» **INPUT MATERIAL**
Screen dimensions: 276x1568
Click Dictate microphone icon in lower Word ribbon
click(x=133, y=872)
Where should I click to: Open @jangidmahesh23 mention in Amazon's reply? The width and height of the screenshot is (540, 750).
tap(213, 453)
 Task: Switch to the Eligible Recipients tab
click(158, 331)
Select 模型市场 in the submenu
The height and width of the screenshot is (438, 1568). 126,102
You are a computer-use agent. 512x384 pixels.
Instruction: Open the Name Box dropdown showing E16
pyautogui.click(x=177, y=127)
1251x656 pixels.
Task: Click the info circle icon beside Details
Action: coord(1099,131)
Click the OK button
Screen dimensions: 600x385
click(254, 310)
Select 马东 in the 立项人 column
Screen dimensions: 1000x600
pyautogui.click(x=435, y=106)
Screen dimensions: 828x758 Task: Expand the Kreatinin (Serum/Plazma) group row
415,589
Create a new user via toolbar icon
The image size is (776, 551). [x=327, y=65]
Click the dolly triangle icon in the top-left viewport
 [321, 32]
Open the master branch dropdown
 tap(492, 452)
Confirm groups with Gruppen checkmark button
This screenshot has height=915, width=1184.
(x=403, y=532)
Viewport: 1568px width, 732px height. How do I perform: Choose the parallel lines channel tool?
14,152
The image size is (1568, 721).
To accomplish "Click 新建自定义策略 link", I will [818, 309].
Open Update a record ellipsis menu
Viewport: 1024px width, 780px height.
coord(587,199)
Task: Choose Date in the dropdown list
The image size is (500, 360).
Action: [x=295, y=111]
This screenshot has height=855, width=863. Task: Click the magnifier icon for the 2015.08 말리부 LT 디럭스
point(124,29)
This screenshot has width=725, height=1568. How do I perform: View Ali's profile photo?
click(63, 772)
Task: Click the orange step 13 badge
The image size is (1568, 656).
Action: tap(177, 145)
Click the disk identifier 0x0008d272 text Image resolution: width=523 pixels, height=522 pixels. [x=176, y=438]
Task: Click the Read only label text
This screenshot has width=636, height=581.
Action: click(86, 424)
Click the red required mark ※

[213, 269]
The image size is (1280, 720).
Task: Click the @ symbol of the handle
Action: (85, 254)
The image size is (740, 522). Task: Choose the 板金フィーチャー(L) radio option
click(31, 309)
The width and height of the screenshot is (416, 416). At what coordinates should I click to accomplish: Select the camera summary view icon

» **TASK REQUIREMENTS**
Copy each line holding "text" from the material above.

» **ANSWER SPACE**
Click the disk identifier 0x0008d272 text Image resolution: width=523 pixels, height=522 pixels. [x=176, y=438]
Task: Click the Read only label text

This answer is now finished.